The crucial metabolic hormone insulin, which is produced and secreted exclusively by pancreatic beta cells, serves different roles before and after birth: prenatally it acts primarily as a growth factor, whereas postnatally it is essential for maintaining carbohydrate and lipid homeostasis. Accordingly, at birth a dramatic switch occurs in beta cell nutrient sensitivity, converting them from an amino acid-responsive state to glucose-responsive. Previous results (Helman et al, 2020) demonstrated that this switch involves altered signaling of the mTORC1 pathway. In order to better understand the mechanisms underlying this transition, we determined responsiveness to nutrients in the immediate post-natal period (days P1-P5).

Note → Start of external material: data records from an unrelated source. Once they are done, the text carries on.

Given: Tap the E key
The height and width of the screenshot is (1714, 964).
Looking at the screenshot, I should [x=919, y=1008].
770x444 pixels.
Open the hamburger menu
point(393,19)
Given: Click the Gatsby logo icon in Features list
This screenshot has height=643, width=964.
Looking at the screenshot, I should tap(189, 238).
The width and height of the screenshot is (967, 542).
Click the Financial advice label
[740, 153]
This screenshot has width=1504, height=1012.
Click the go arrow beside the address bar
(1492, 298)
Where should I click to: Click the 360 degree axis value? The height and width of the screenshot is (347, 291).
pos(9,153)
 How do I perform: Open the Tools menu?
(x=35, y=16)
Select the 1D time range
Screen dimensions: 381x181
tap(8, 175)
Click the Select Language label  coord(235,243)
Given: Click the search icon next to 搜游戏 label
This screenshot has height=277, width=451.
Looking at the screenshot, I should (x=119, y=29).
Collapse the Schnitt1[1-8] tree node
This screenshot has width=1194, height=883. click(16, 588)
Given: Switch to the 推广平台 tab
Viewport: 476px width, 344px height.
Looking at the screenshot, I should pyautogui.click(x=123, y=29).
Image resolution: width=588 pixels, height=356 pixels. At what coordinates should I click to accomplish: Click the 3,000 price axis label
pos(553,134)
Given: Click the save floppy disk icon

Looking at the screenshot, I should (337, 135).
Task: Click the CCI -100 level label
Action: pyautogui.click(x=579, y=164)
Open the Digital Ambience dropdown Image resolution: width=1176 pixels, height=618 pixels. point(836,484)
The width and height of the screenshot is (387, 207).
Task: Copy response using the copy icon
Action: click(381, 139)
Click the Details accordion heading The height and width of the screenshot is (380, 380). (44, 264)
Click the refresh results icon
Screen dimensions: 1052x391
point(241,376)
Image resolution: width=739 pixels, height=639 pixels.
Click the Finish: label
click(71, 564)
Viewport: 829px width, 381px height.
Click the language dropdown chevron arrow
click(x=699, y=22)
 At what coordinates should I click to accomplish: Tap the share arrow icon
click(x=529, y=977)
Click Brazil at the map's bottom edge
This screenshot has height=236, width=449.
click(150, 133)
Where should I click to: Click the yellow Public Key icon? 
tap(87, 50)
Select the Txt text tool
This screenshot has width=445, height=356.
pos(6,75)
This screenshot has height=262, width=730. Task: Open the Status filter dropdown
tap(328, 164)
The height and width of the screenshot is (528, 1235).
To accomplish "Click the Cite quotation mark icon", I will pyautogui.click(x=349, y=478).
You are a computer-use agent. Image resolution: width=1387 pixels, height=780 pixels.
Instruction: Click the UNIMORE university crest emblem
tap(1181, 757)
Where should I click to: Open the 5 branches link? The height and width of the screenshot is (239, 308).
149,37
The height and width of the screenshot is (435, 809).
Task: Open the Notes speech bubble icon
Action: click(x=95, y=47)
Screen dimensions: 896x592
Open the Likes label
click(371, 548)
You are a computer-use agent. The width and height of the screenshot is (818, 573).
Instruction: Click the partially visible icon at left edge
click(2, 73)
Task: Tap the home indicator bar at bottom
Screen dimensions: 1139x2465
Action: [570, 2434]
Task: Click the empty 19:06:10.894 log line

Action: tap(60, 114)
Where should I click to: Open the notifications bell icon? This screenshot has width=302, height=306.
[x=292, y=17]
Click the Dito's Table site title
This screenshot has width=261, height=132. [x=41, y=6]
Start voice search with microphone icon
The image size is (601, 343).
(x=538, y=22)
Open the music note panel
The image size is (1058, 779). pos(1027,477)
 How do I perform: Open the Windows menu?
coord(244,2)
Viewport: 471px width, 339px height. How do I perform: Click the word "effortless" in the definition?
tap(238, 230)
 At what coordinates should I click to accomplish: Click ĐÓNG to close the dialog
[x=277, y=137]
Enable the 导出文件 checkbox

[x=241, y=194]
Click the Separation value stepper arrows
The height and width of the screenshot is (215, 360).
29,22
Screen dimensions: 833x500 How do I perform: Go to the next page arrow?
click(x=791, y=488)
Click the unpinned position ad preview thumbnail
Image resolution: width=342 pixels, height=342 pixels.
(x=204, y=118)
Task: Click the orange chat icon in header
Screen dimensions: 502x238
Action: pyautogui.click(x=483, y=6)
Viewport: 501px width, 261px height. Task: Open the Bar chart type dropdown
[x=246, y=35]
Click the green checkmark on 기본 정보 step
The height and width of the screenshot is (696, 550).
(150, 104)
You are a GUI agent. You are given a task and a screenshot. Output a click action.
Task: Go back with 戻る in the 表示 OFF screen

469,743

Consistent with previous observations, we found that whereas neonatal P1 islets respond to elevated amino acids with increased phosphorylation of ribosomal protein S6 (p-S6) and insulin secretion, they showed little or no response to elevated glucose. With increasing age (P3 and P5) there is a gradual loss of responsiveness to amino acids, and gain of responsiveness to glucose. Interestingly, amino acid responsiveness seems to be lost before glucose responsiveness is acquired, suggesting that distinct molecular mechanisms may be involved. A better understanding of the mechanisms underlying this critical transition may help shed light on the underlying causes of diabetes and its complications.